BEGIN Data shown
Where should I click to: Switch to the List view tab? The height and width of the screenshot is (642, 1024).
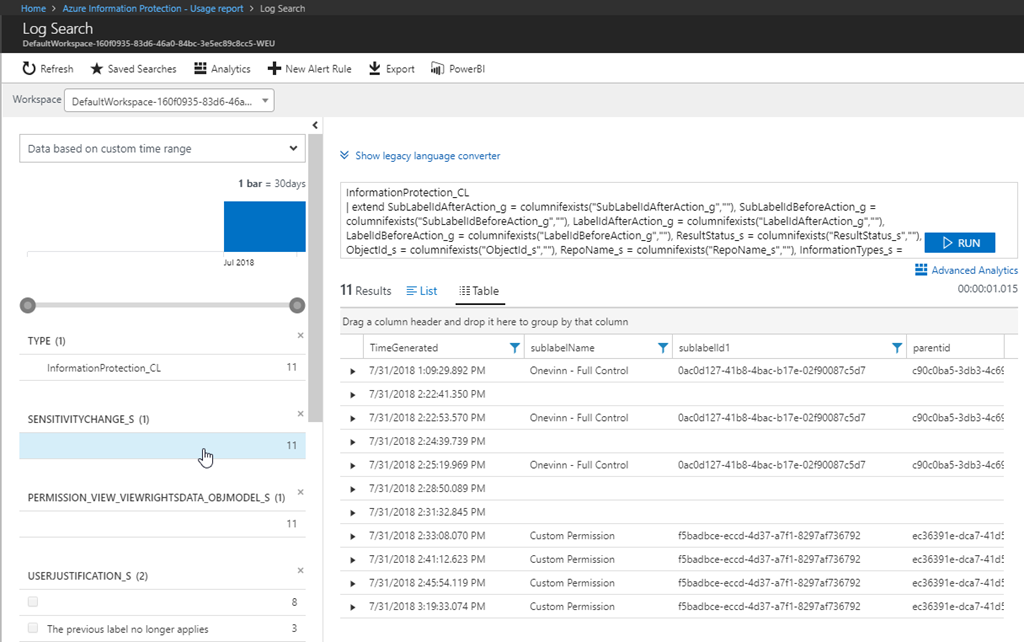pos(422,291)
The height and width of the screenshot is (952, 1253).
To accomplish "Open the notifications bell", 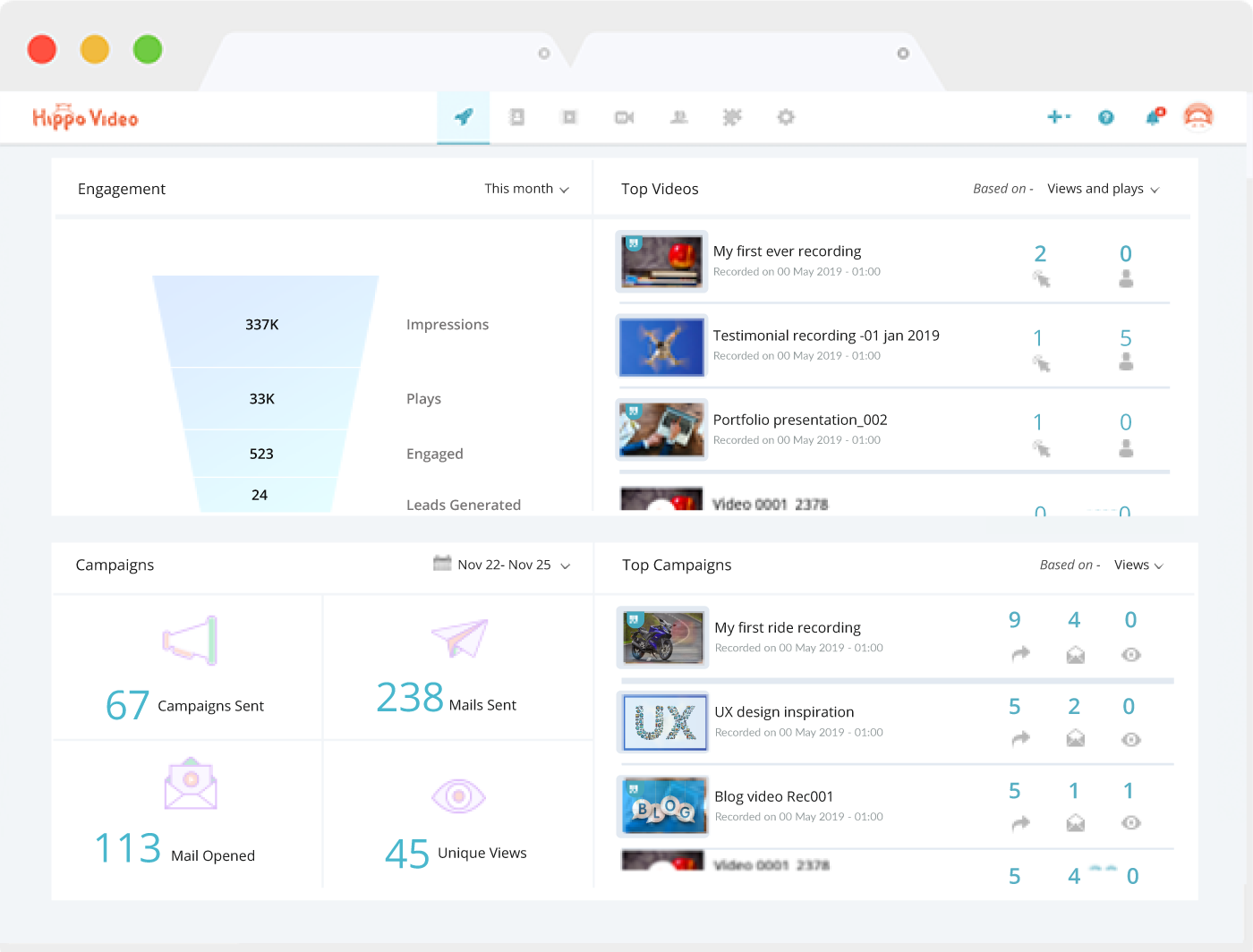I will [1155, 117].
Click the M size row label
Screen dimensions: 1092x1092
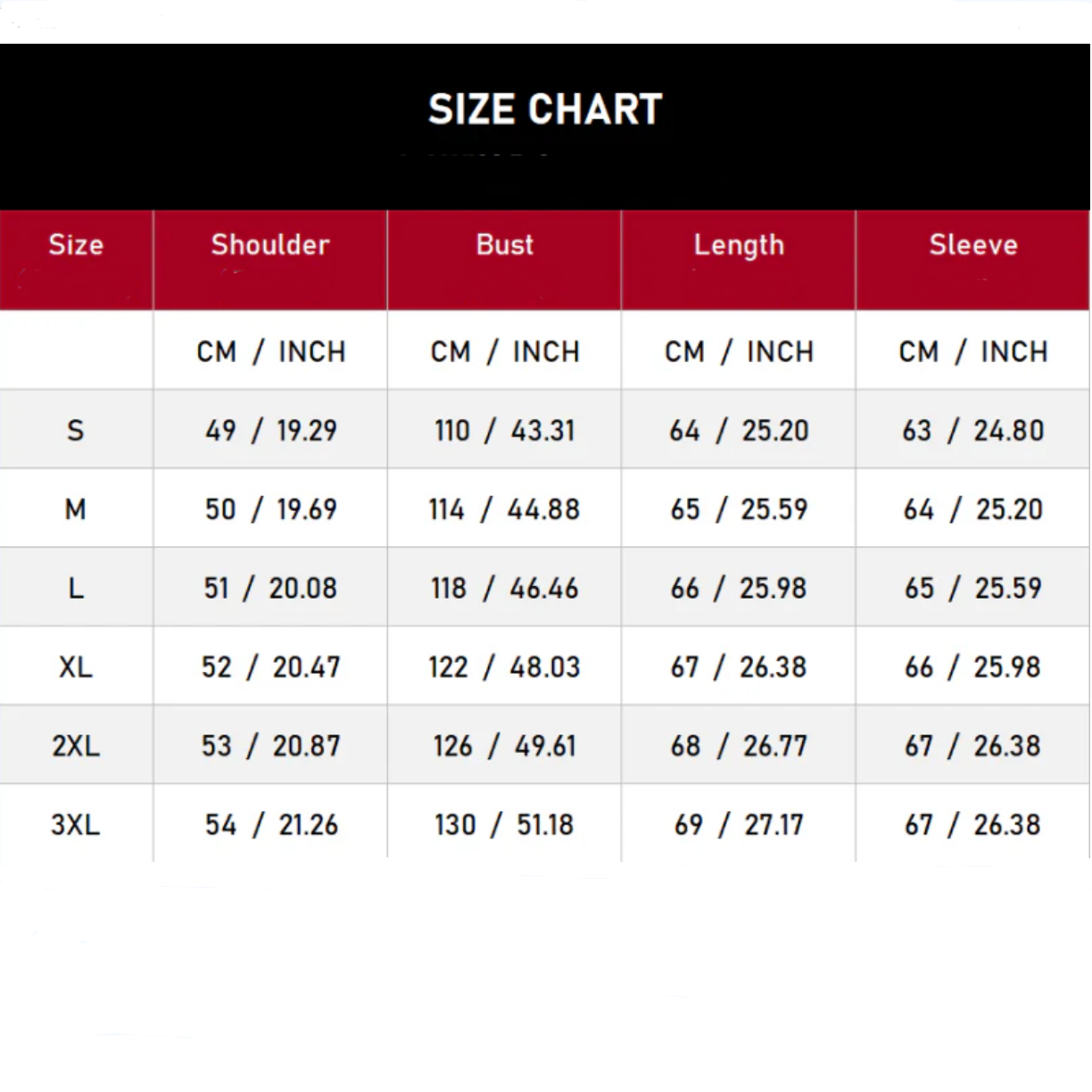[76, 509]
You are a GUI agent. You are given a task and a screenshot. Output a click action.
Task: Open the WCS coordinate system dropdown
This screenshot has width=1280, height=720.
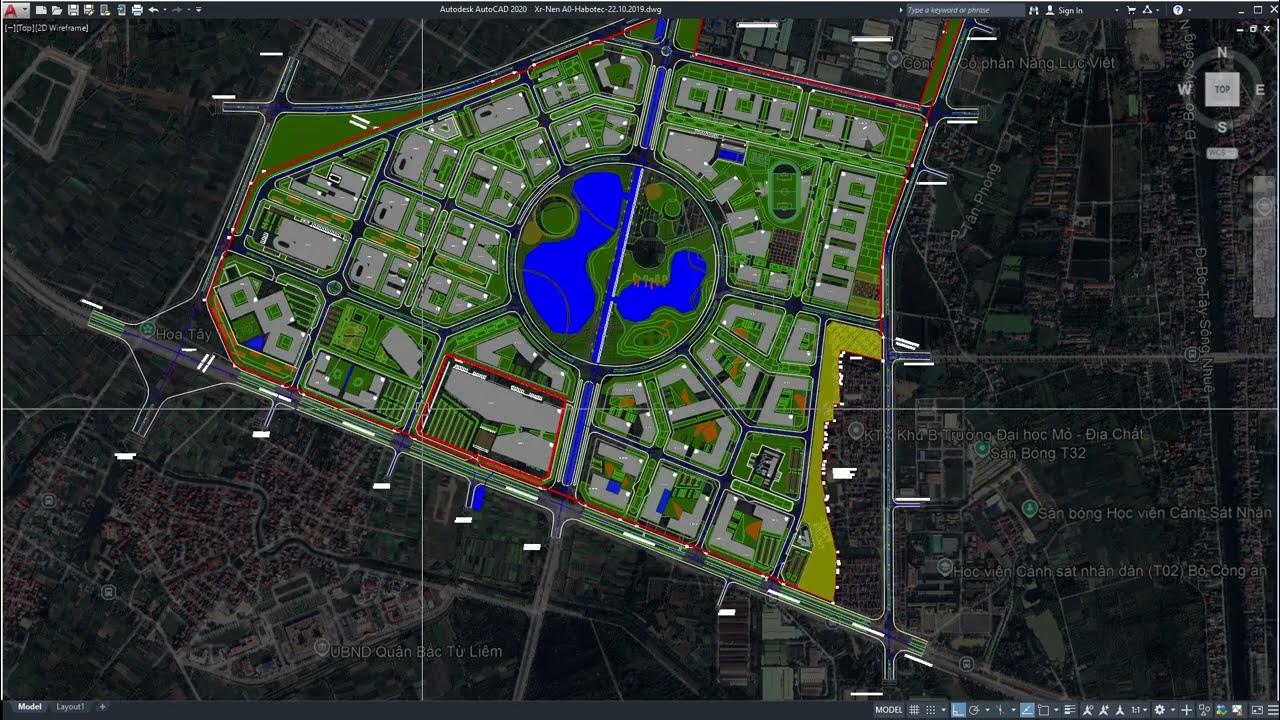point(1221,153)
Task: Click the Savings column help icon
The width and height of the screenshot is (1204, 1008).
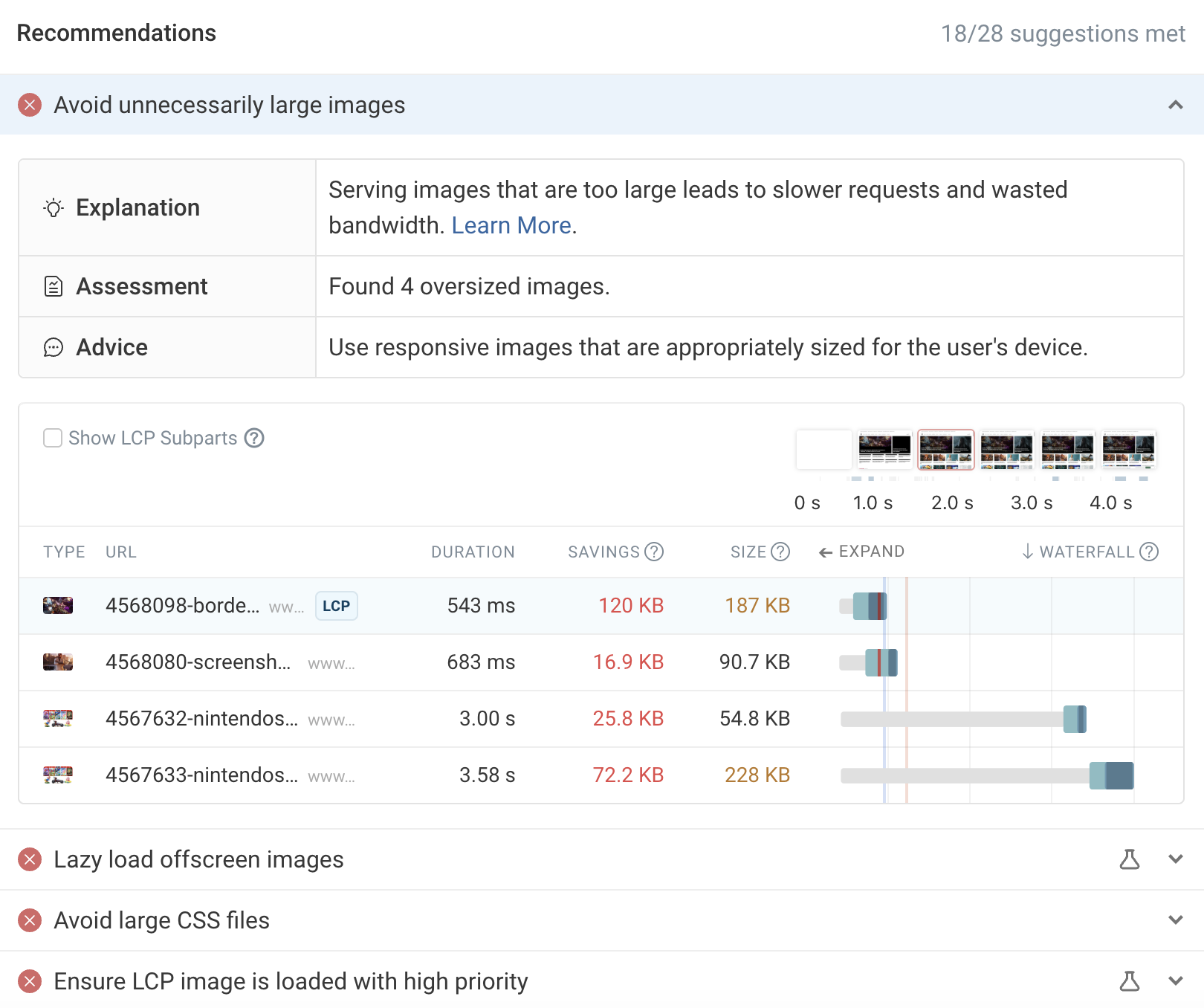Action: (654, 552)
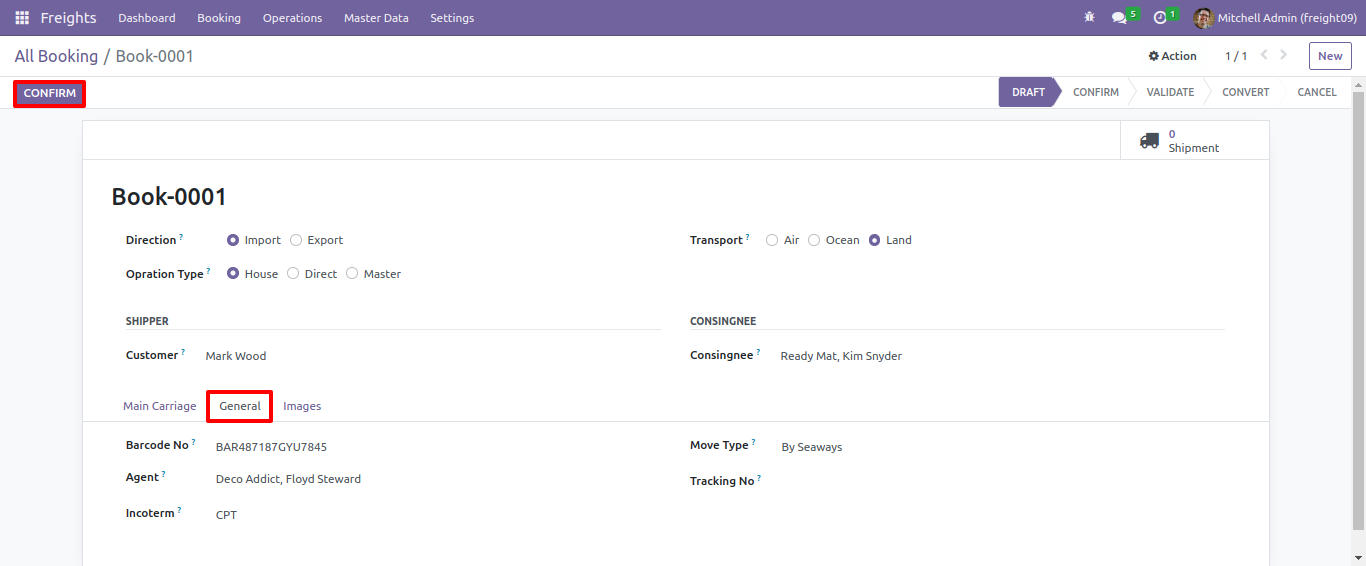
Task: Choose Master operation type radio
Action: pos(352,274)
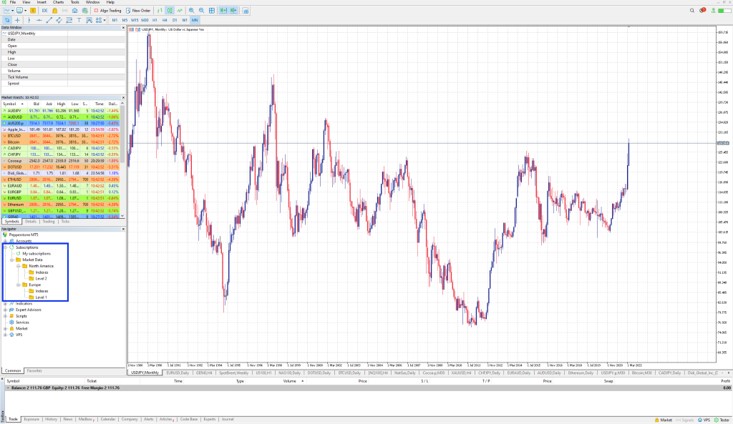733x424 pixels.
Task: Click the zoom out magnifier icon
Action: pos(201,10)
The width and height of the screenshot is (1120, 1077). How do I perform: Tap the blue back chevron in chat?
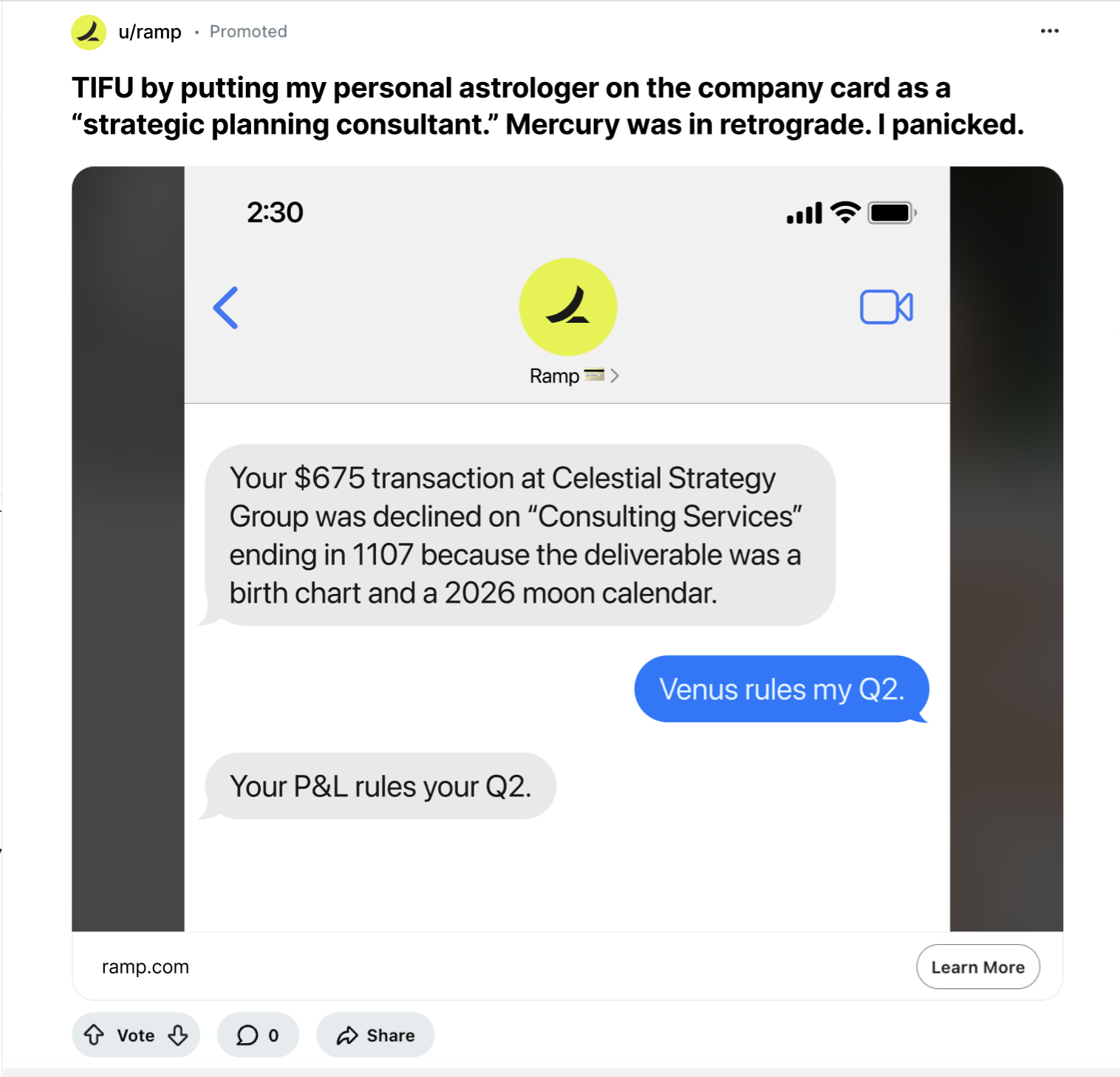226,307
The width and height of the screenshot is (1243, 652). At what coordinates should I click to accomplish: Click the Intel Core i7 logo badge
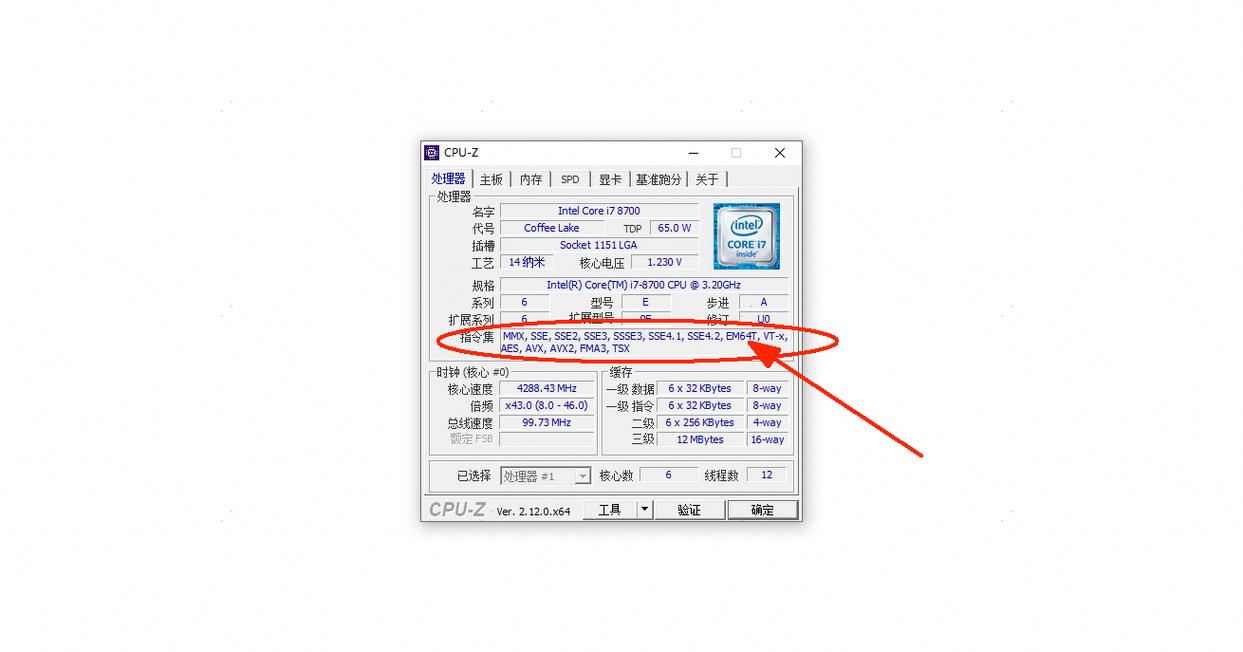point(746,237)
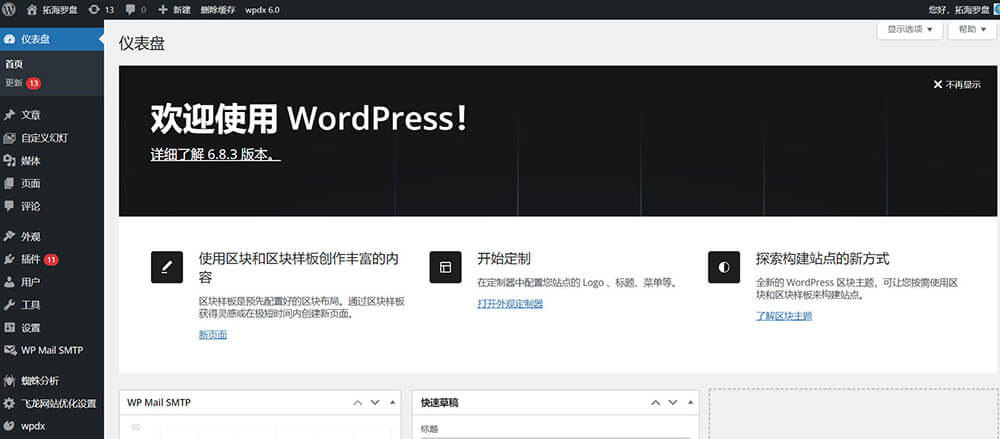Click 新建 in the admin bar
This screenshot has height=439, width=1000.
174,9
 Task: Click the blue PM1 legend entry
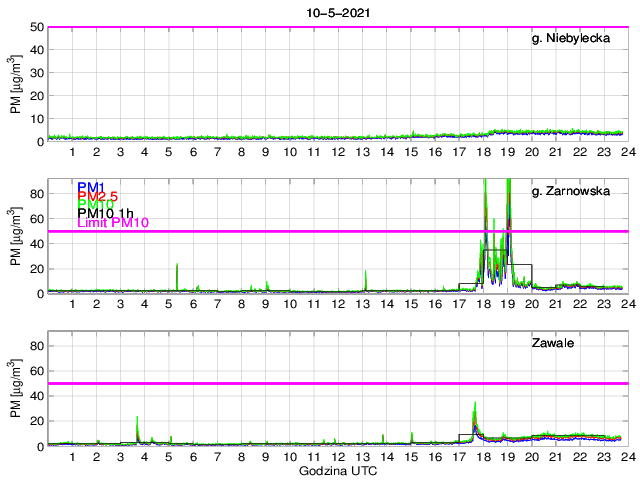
END Data shown
Exercise =>
Only the lines from the one containing "The width and height of the screenshot is (1243, 652)." through the last line of the material should be returned, exactly and without pictures.

Expected answer =>
The width and height of the screenshot is (1243, 652). At what coordinates should I click to accomplish: Click the Intel Core i7 logo badge
point(746,237)
Click 新建 in the admin bar
This screenshot has height=439, width=1000.
174,9
 Task: Click the blue PM1 legend entry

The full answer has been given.